One of my next jobs at CTRCC (or its next name, National Magnetic Fusion Energy Computer Center) was to organize and lead the consulting group. These were the people who answered questions from users who were having problems getting their codes to work. One of my tasks was explaining to management that six was the smallest stable number of consultants able to provide consistent, quality service to our customers, and that stability enabled the consulting group to continue providing excellent service to users under the group’s subsequent leaders.
One of the ways we kept our users informed was through The Buffer, our monthly newsletter. If you’ve seen the earliest issues, you’ve seen the logo created by LLNL's Technical Information Department of the arcs radiating from Lake Tahoe. Here’s a picture of a 2-inch self-adhesive sticker using that logo:
These were the stickers we put on our output tape reels to identify them from Livermore Computer Center tapes. I thought that logo was inaccurate, so I redrew it using only lines and filled polygons. We didn’t have drawing applications like Illustrator in those days. Here is a plot of the logo on the resin-coated paper for the FR80 hard copy camera:
The FR80 was a cathode ray tube plotting device, and the hard copy camera was a giant camera loaded with 12-inch wide resin-coated paper. You can see the sprocket holes at the edges of the paper. Of course this was in the days before JPEG files and layout applications like InDesign, so we could use the high quality logo only in two applications that understood the line and polygon descriptions and could plot them on output devices.
The First Computers
NMFECC was very clearly providing a necessary supercomputer service in its earliest years with a borrowed Control Data 6600 and then its own CDC7600 computer. The need for additional computing capacity was obvious. There were proposals to move an underutilized 7600 from LBL, EG&G Idaho or Brookhaven to Livermore, but all three labs explained why they needed to keep their 7600s. The short-term solution was the famous MFE blocktime at Berkeley Lab, where the Livermore Time Sharing System and batch jobs were run at night with output brought back to Livermore in the morning. The long-term solution was to buy a Cray-1computer for NMFECC, a stunning development considering the very first Cray-1was only recently delivered (in April 1976) to the Los Alamos Scientific Laboratory (now LANL), and the classified Livermore Computer Center was busy integrating its Control Data STAR-100 computers. If I remember the date correctly, our machine came in 1978.

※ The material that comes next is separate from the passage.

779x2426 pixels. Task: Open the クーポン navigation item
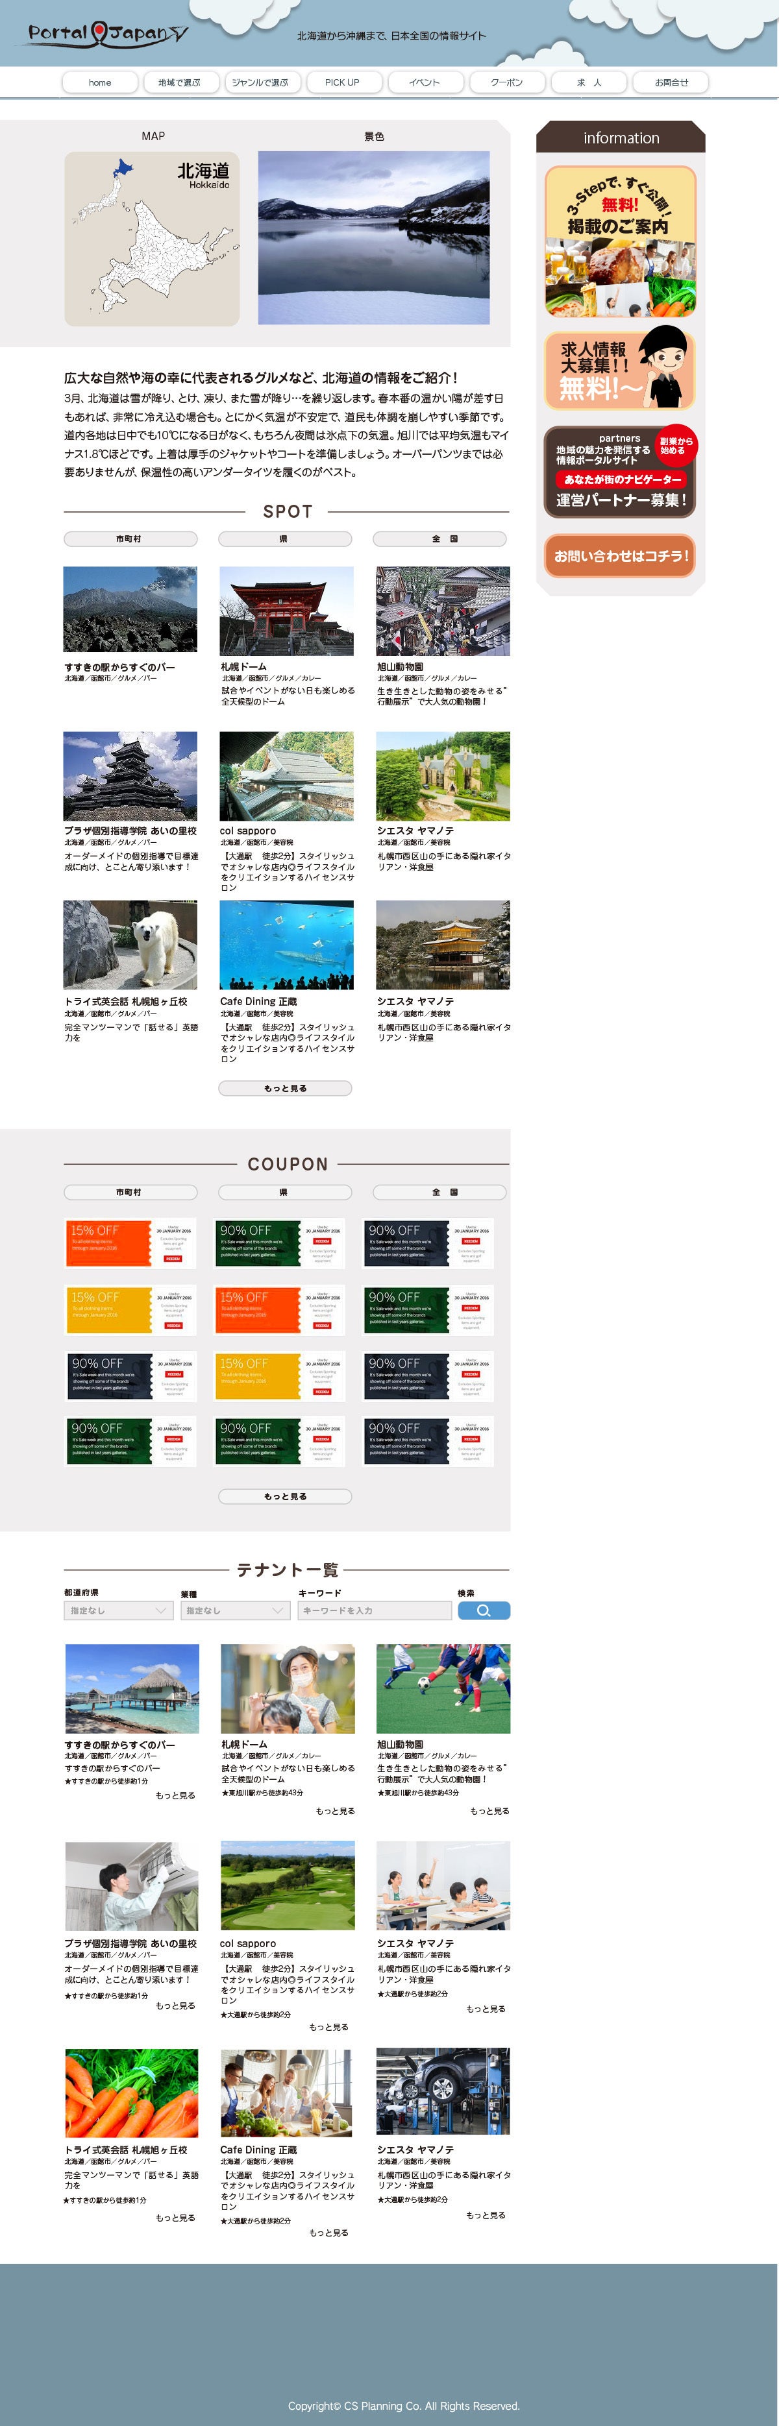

Los Alamos was writing their DEMOS operating system for the Cray-1while Cray itself offered a multi-programming batch operating system similar to SCOPE 2.1. What should NMFECC do? It was a daring decision, probably Hans Bruijnes’ decision, to port LTSS, rechristened the Cray Time Sharing System, onto the Cray-1 in time for its arrival. It was finished just in time, and we should give credit to the hard working programmers who made it happen. Dave Storch, Bruce Griffing and Dave Fisher worked on the operating system. Larry Berdahl produced the LRLTRAN crosscompiler and later ported the compiler to the Cray-1. Rick Johnson wrote a crossloader subsequently ported to the Cray-1. Tim Lundeen wrote the FORTLIB Fortran I/O library and BASELIB system library. Clement Luk wrote the batchjob system. These people spent nights and weekends to produce a working system and programming environment for the Cray-1 that was similar enough to the 7600 environment that codes could be migrated easily to the new machine. Of all the early recipients of Cray-1computers, NMFECC was the fastest at migrating existing codes onto its machine.

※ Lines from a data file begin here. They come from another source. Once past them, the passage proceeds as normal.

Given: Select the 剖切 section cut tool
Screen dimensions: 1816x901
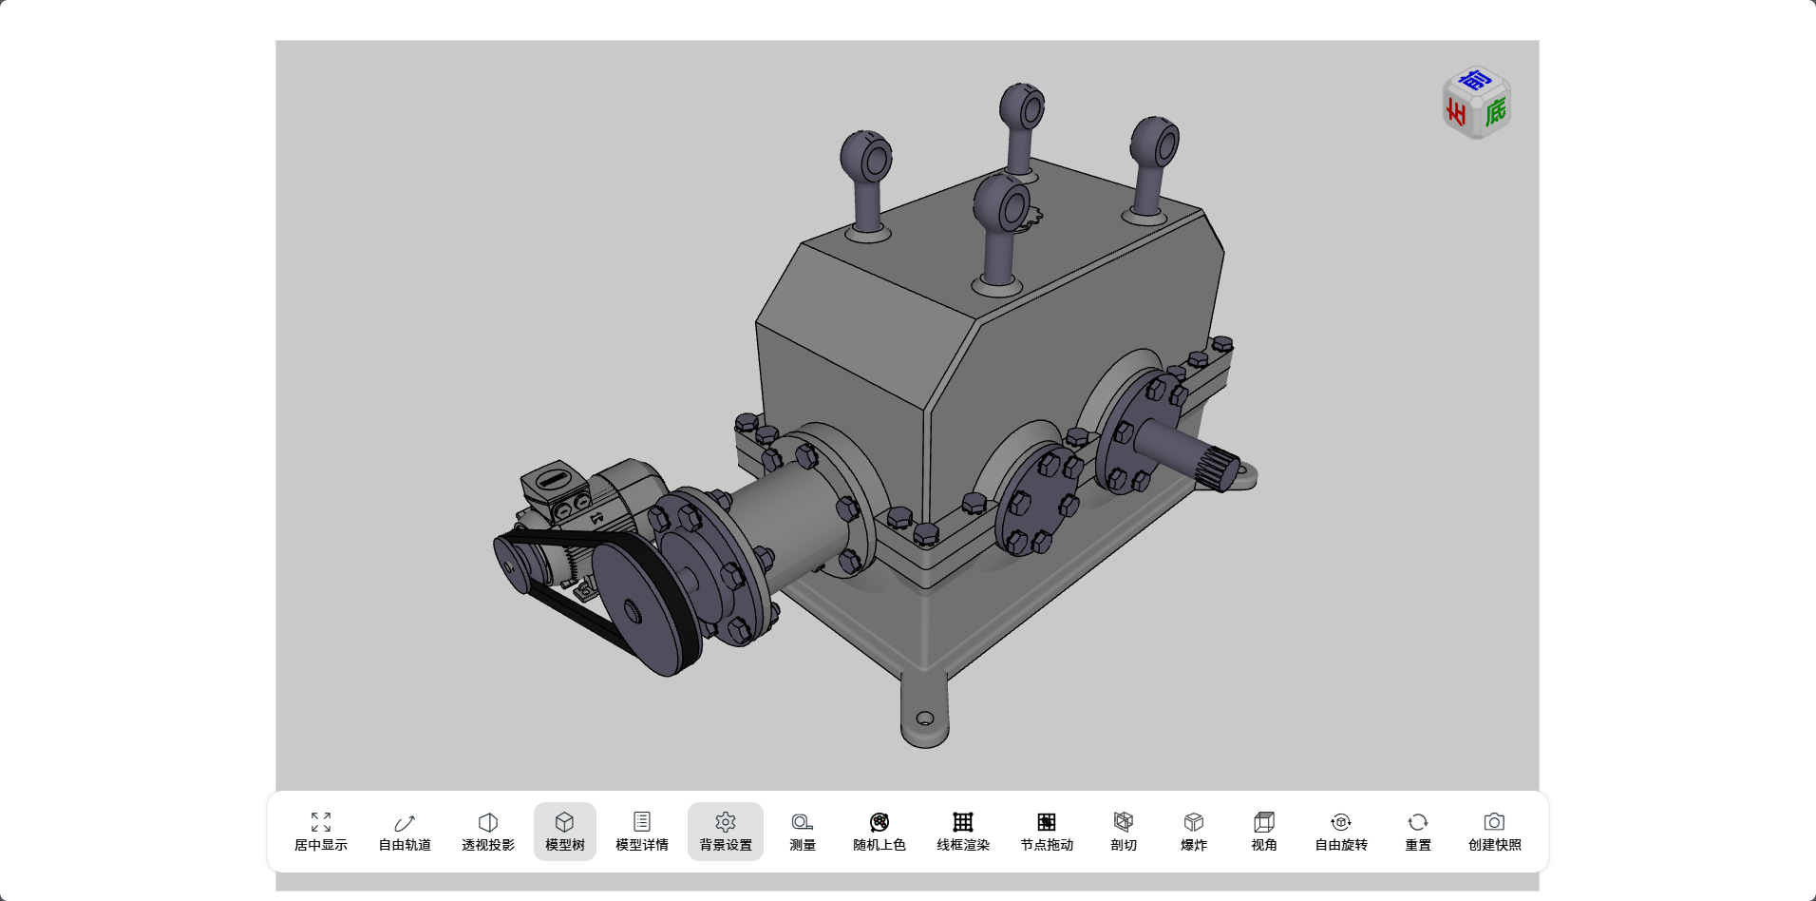Looking at the screenshot, I should pos(1124,831).
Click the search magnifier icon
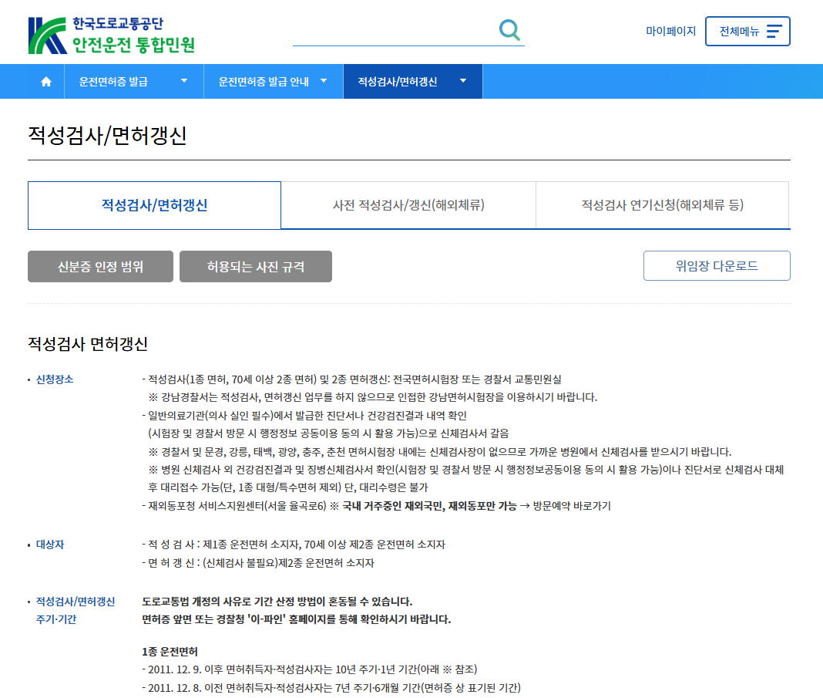 [x=509, y=31]
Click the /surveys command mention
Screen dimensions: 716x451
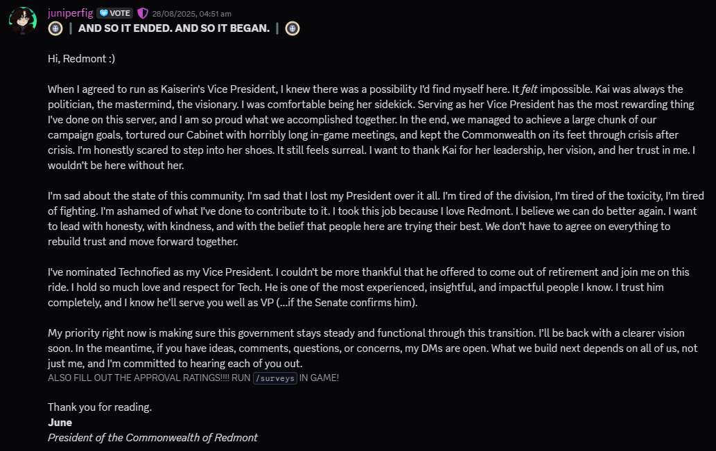[x=275, y=378]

There’s probably little documentation left about CTSS, but if you want an overview of it, you can read the article I wrote titled "The NMFECC Cray Time-Sharing System in Software Practice and Experience," Volume 15, Number 1, pages 87-103 (1985).
Expanding at LLNL
CTRCC started with a shared machine room in the classified area of LLNL and offices in one of the World War II buildings. As a major computer center in its own right, it deserved its own facility in an unclassified area of LLNL where users could visit. Its new home was Building 45, near the center of the laboratory site where there were not yet many buildings. The building displaced many field mice that insisted on invading the new building until the mousetraps finally persuaded them to stay away.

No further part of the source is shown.